O preço é a vida putrefeita. É não ter valor algum. É não ser. Esquecidos de nós mesmos, vivendo os dias que nos restam. Sabendo que um dia irão acabar. Temendo a passagem do tempo. Vendo o quanto o Tempo é implacável. Aquele que denuncia a nossa inexistência, a nossa impossibilidade de estarmos perante a eternidade. O que resta é um amontoado de regras religiosas e esperanças estúpidas e tolas em um pós-vida imaginário. Ir a Igreja quando a velhice chega, pedir perdão pelos pecados. Perceber no vazio interior, que ali faltou um ser central, que negamos a vida toda.

O ser real, o Eu verdadeiro. Aquele que sabe quem é e o que aqui estamos fazendo. Aquele que daria um sentido para a velocidade com que os anos passam. O quão curto é uma existência. O quanto perdemos, deixamos de lado, vivendo sem compreender a nada. A falta de perceber o mundo. Percebermos quem somos. Percebemos o quanto esquecidos estamos em nossos jogos, em nossas crenças, na pseudo-realidade inexistente que criamos.

É pouco, muito pouco o que tivemos. O quanto deixamos de andar. O que deixamos de lado em nome da enorme mentira do mundo. Um todo de cascas.
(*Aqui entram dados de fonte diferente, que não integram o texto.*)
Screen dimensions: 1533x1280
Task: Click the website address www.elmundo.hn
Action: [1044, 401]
Um todo de pessoas que fazem qualquer coisa por atenção e reconhecimento, apenas para se sentirem reais.

Não é necessária a atenção alheia. Nem o reconhecimento da sociedade. Nem nos enquadramos em nome de algum ideal coletivo. Não vale o preço. Ser apenas mais uma pedra no muro.
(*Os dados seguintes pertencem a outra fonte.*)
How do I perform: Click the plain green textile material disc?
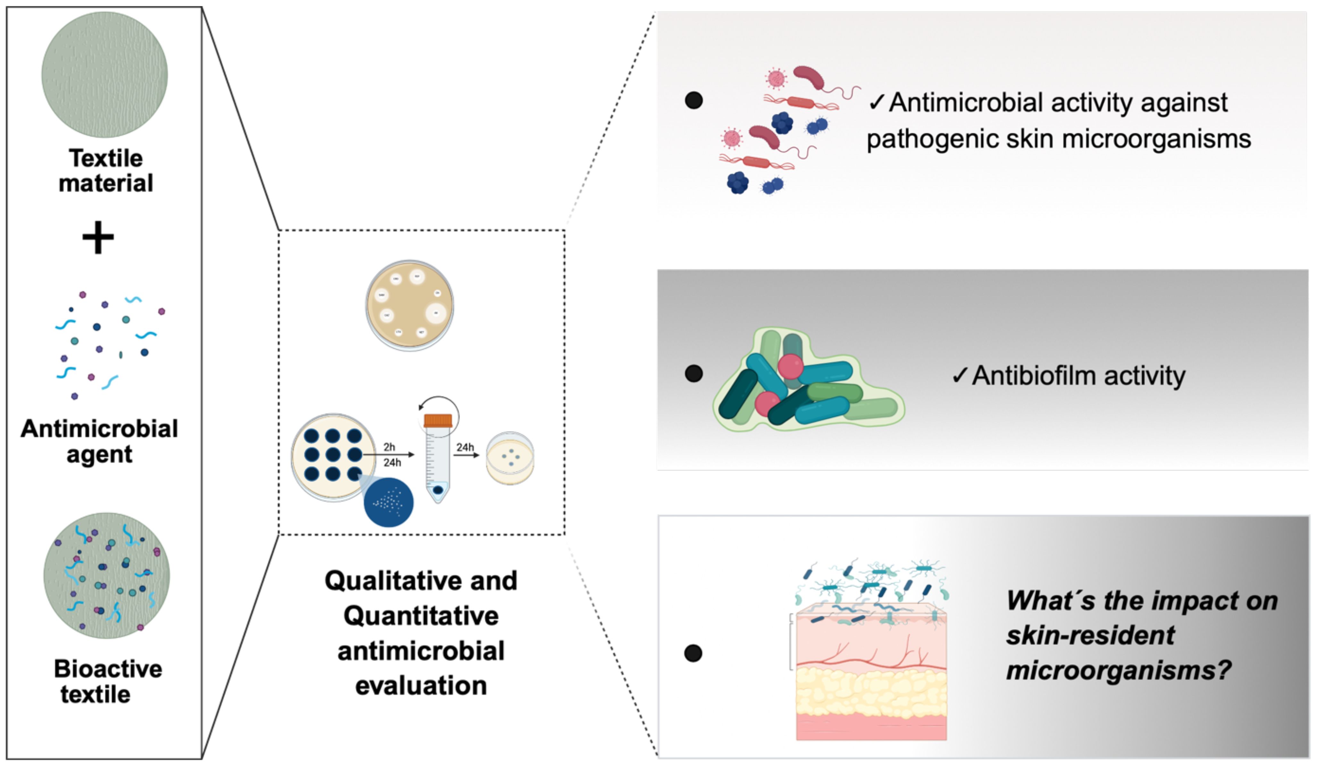(x=104, y=75)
Apenas uma engrenagem na grande máquina que é o coletivo. Engrenagem moldada para se encaixar. Engrenagem que deve ser consertada para que o grande mecanismo funcione. Deixamos tudo de lado em nome de um funcionamento. Em nome de algo que não nos pertence. Que não pertence a ninguém.

Só aquele momento pode nos tirar desse teatro de horrores. Aquele em que olhamos para o espelho e não vemos alguém. Vemos quem somos.

Nada mais. Nada menos. A realidade.

É nesse momento, quanto mais nos conhecemos, mais esquecemos de nós mesmos.